* _Exercise goal_
Lines holding the string "Given": copy each one from the listing below.
- - -
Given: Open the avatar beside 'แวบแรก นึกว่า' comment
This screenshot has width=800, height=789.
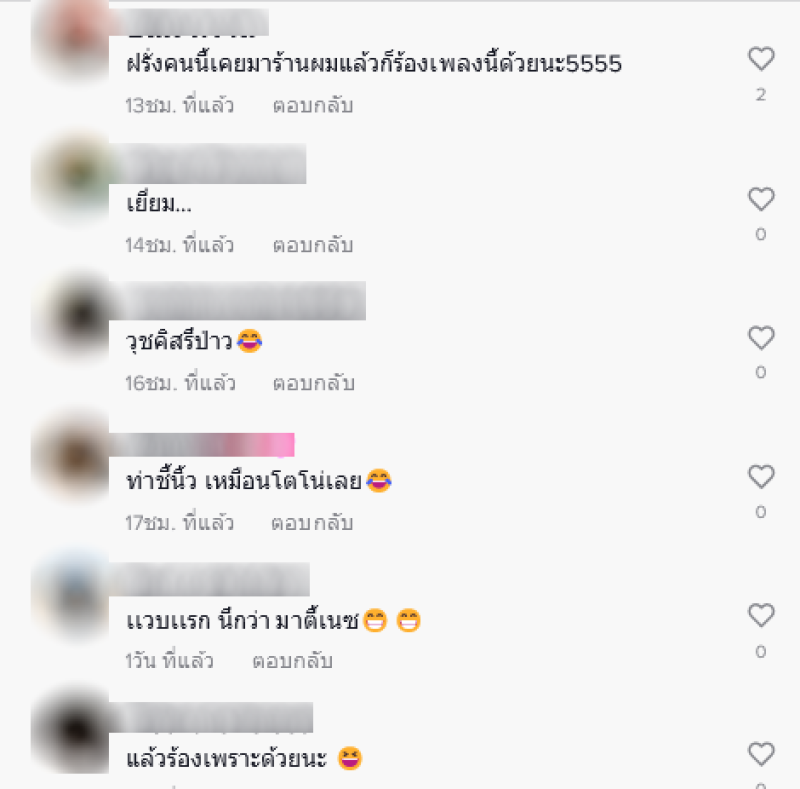Looking at the screenshot, I should pyautogui.click(x=71, y=595).
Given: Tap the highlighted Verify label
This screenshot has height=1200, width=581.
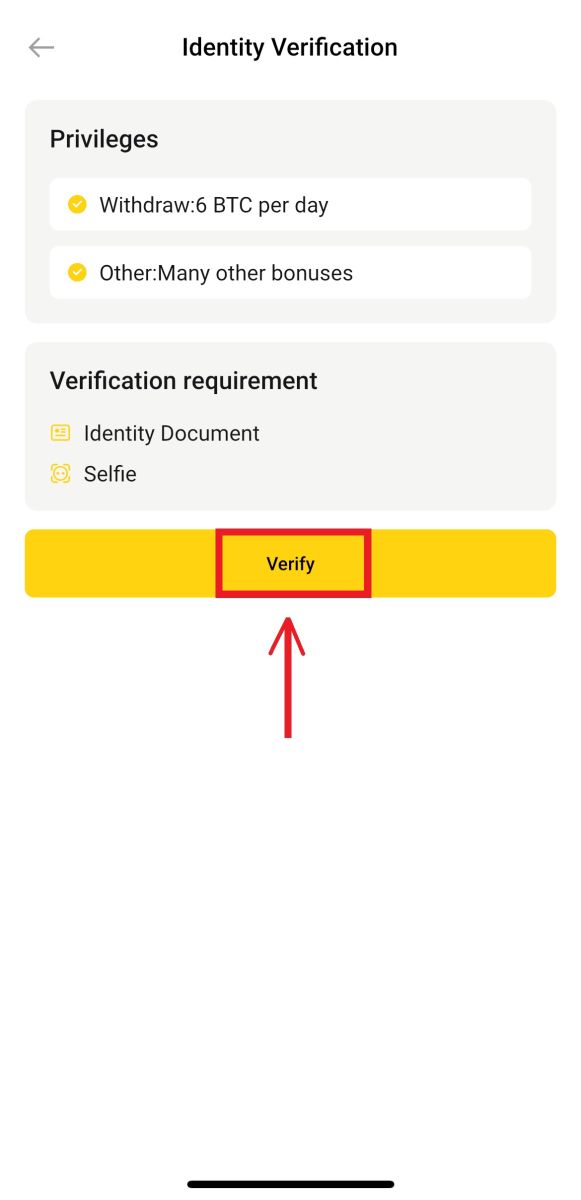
- - -
* _Answer for the task_
Given: Open the avatar beside 'แวบแรก นึกว่า' comment
Given: Tap the highlighted Verify label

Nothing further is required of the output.